Clay Lined Surface Impoundments
The CCR Rule also allowed existing CCR sites to be lined with "two feet of compacted soil to act as a buffer between the coal residual sludge and the local soil." Under the CCR Rule, if a clay-lined CCR unit is found to be leaking, the operator is allowed to attempt to repair the unit and need only begin closure activities if the repair process fails. The court described the steps involved in evaluating the potential repair, emphasizing that the process could take many months before the operator even determines that a repair is feasible and many more months to determine whether a repair had been effective. The court then repeated that the closure process – once the repair is determined to be ineffective – could take five to 15 years. Under the circumstances, the court held that the use of clay liners failed to ensure that there was "no reasonable probability" of adverse effects to the environment, as Subtitle D of RCRA requires.
Legacy Ponds
The Coal Ash Rule exempts inactive impoundments at inactive sites (so-called "legacy ponds"), from the same preventative regulations applied to all other sites. EPA did not dispute that legacy ponds posed the same potential dangers as active CCR units, but claimed that the difficulties involved in identifying the parties responsible for legacy ponds justified a less active approach. EPA proposed to address legacy ponds only after an "imminent and substantial endangerment" to the environment had been detected.
The DC Circuit characterized EPA's approach to legacy ponds as "arbitrary and capricious." The court noted the threats posed by legacy ponds were very real, and noted that legacy ponds "caused multiple human health and environmental disasters in the years leading up to the Rule's promulgation," including the Windows Creek spill in Alabama and the Dan River spill in North Carolina. The court concluded when "confronted by those considerable dangers, the EPA's decision to shrug off preventative regulation makes no sense." The court vacated the EPA’s legacy pond rule.
Implications of the DC Circuit's Remand
The DC Circuit's decision in the USWAG case raises several interesting questions. The first is whether EPA will seek re-hearing or appeal. As of the date of this update, EPA had not yet made its intentions public.
The second question is what steps EPA will take to address the DC Circuit’s determination that unlined CCR impoundments are not "sanitary landfills" under Subtitle D, but rather "open dumps." EPA has deferred deciding whether CCR impoundments should be regulated under the much more stringent Subtitle C of RCRA, but the DC Circuit’s ruling implies that unlined CCR impoundments are both regulated under Subtitle D and noncompliant.
Next, the USWAG case poses difficulties for owners and operators of unlined CCR impoundments. It is unclear how they will be required to react to the decision in terms of retrofitting and/or closure.

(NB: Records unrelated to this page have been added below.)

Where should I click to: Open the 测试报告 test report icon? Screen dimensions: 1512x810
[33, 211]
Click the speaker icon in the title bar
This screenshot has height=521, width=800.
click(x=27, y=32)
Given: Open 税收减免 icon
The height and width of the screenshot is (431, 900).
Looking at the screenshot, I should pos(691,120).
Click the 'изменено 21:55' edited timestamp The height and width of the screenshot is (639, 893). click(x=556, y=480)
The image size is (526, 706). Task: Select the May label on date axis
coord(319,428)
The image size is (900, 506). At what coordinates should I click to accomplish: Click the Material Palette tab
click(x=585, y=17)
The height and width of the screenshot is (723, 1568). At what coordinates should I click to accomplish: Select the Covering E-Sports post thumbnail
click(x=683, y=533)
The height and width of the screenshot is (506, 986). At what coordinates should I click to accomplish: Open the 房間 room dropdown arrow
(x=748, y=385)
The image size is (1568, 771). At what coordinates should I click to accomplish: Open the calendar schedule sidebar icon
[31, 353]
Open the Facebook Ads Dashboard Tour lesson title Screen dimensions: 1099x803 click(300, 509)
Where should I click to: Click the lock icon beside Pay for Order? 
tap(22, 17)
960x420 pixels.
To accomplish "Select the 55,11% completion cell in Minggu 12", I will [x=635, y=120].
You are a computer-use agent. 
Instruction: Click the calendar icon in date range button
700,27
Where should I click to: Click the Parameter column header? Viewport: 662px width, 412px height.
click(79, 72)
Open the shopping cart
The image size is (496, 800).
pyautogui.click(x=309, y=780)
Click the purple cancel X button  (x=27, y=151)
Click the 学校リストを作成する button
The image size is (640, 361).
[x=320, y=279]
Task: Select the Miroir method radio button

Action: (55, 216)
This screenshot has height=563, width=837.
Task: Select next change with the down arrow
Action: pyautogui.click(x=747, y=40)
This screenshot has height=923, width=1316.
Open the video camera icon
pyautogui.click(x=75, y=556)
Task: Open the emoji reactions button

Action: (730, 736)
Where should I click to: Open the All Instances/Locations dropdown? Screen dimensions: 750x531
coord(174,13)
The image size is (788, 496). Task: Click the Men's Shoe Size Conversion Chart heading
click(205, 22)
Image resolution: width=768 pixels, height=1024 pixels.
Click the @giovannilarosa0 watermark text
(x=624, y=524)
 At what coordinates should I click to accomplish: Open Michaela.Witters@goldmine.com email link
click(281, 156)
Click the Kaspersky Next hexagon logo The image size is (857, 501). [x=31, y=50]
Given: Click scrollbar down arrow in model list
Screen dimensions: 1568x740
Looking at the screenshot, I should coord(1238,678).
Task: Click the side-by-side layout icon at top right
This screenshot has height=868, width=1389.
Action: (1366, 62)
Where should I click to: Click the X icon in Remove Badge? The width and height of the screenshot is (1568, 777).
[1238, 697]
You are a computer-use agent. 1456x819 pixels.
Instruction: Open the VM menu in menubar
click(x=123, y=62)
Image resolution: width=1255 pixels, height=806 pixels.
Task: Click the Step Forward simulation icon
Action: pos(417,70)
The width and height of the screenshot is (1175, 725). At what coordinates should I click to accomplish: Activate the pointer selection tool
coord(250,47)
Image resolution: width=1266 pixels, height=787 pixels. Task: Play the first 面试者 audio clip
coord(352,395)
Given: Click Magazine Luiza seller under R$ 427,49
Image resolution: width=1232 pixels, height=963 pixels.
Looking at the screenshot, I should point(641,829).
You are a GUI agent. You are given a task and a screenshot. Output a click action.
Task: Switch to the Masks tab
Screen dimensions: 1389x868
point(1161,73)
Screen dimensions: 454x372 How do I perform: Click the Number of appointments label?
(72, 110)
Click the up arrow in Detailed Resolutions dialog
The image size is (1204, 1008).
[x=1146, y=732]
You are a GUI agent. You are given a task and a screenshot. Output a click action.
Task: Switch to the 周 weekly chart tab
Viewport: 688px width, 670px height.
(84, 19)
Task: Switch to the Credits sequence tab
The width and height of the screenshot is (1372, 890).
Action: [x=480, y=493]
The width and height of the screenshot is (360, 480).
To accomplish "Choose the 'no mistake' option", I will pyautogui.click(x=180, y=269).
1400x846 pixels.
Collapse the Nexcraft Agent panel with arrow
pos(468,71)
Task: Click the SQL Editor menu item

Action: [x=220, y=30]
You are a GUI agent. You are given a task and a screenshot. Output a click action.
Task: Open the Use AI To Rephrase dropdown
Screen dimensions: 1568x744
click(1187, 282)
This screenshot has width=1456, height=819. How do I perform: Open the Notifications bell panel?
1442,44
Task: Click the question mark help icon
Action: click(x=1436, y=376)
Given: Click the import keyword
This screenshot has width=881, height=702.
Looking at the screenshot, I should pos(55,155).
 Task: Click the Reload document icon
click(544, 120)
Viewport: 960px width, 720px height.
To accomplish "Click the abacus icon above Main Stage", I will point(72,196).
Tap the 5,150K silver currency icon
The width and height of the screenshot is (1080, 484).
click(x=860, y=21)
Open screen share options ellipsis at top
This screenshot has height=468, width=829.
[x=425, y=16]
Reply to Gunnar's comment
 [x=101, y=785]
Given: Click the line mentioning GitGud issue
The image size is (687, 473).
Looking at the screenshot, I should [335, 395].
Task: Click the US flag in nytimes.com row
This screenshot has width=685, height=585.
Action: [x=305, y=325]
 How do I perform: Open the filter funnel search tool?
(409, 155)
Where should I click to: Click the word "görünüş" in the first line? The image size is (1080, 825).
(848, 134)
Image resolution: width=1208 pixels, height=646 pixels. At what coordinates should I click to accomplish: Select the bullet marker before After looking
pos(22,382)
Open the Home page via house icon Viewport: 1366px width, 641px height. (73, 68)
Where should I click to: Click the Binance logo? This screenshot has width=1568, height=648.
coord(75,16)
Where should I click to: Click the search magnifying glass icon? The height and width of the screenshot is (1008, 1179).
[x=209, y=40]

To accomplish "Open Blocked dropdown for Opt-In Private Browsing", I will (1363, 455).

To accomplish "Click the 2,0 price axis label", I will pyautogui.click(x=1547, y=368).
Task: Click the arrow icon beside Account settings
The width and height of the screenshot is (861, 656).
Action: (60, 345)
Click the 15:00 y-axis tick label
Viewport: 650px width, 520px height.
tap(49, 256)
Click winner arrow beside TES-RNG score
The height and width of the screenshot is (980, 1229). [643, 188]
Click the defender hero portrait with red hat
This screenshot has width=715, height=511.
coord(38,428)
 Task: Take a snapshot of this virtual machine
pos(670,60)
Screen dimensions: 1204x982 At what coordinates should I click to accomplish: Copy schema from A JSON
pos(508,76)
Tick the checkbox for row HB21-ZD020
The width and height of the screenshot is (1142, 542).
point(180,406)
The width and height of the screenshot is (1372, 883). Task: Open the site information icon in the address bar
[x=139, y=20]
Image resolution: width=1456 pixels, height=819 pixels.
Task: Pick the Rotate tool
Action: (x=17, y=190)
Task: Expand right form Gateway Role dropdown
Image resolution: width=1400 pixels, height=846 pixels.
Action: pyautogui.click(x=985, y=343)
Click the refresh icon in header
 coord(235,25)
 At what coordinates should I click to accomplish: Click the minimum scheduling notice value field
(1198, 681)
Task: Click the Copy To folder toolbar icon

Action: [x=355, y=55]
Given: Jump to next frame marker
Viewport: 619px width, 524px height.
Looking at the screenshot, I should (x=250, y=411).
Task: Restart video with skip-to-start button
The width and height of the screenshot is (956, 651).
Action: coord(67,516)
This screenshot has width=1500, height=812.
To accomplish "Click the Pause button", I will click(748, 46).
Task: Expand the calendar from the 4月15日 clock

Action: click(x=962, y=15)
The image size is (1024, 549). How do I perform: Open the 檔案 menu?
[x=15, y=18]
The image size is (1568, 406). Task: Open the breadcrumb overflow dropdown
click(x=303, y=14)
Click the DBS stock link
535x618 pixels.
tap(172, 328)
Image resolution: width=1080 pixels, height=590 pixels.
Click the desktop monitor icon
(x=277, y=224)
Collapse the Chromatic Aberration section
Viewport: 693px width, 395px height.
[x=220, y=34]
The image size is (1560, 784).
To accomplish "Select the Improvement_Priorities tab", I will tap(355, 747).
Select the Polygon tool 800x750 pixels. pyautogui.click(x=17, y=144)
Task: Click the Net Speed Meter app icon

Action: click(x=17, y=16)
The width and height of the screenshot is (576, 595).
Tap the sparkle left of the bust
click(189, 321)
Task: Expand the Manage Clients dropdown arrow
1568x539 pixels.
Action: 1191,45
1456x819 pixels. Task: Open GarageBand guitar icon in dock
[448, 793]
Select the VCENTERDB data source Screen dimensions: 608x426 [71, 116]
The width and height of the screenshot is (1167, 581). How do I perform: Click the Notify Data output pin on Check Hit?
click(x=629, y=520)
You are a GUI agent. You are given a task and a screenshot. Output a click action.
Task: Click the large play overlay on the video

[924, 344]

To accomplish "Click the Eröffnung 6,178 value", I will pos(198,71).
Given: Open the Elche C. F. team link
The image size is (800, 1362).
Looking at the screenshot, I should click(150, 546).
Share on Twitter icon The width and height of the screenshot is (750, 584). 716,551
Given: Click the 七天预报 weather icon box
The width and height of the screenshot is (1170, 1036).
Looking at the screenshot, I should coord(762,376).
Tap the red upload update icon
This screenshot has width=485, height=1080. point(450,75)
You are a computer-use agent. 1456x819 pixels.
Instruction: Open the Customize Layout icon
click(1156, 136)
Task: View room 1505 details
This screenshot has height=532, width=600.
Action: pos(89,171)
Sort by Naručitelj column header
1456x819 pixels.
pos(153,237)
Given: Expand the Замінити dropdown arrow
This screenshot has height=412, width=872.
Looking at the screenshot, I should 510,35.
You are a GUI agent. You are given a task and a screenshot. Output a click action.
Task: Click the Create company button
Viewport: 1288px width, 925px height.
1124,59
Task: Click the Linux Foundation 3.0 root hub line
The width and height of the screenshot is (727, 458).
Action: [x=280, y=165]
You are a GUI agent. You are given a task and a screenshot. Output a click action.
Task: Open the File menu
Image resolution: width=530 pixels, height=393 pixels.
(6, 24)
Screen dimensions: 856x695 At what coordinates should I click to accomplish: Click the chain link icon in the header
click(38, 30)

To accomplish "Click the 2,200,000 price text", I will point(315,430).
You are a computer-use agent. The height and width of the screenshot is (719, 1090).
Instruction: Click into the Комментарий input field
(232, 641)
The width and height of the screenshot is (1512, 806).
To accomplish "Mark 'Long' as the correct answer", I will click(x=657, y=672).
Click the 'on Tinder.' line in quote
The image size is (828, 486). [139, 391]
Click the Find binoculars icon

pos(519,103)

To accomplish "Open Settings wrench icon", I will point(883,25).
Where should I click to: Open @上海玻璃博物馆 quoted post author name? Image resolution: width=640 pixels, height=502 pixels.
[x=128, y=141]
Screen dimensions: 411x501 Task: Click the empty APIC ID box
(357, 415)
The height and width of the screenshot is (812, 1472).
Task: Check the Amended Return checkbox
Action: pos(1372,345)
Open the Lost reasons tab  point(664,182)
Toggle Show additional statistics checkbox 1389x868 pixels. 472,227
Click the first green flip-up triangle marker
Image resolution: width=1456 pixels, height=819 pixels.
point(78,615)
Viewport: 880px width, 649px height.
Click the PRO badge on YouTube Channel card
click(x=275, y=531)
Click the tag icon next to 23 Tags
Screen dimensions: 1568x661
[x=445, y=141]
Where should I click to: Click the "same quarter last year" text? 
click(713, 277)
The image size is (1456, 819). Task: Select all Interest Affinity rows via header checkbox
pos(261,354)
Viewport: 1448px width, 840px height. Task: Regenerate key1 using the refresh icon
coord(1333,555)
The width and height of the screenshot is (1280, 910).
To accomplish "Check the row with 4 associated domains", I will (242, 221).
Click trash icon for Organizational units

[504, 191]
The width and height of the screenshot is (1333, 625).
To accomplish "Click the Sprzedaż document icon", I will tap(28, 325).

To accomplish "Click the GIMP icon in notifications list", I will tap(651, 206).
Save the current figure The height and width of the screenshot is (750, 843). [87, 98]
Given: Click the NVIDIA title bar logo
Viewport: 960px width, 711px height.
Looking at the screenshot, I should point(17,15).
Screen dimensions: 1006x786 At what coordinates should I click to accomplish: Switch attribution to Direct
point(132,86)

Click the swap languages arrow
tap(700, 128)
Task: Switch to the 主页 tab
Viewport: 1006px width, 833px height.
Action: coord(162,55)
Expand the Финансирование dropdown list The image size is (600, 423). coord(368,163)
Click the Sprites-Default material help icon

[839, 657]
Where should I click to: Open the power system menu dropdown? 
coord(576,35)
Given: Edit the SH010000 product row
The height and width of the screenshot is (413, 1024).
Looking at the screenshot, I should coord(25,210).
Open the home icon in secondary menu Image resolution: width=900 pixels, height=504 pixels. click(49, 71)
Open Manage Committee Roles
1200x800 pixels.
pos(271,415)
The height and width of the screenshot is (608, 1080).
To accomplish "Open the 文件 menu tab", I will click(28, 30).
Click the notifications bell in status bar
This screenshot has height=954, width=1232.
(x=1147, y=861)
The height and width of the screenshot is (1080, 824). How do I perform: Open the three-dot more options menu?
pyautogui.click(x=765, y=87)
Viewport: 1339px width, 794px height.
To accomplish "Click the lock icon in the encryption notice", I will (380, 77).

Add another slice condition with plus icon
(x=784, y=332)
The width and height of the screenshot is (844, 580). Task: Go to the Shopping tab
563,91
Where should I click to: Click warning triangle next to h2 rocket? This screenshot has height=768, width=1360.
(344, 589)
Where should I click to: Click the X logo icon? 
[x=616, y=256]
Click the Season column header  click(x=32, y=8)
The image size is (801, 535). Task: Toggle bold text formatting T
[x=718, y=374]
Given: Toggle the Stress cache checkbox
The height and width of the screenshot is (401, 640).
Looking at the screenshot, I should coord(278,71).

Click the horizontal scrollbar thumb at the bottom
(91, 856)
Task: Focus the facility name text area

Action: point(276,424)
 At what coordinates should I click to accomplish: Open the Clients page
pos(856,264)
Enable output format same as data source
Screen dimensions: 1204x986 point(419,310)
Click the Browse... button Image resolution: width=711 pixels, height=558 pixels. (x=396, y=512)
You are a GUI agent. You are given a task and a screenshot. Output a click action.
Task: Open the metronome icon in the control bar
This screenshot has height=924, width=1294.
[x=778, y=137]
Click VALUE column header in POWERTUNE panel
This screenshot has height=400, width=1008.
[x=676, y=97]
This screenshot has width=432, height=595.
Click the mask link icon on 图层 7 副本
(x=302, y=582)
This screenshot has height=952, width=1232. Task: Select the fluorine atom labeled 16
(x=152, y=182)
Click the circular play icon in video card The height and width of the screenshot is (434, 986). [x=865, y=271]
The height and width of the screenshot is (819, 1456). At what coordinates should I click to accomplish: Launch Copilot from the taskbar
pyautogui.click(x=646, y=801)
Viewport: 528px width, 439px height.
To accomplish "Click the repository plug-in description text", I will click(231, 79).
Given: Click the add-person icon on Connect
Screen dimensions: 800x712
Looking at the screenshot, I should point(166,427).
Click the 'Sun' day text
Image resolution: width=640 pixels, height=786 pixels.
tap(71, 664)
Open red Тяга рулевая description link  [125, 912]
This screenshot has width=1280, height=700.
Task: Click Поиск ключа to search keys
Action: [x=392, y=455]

Finally, the decision poses a quandary for states considering their own CCR programs under the WIIN Act. As addressed in previous Coal Ash Updates, EPA has encouraged states to develop their own CCR regulations under the WIIN Act, but those state-level programs must be "at least as protective" as the federal program. Now that the federal rules regarding unlined CCR impoundments have been remanded to EPA for further analysis, state-level environmental management authorities face uncertainty as to the standards they may apply to unlined CCR impoundments.
The final contours of the Coal Ash Rule remain in flux. Steptoe will continue to follow related developments and provide additional updates.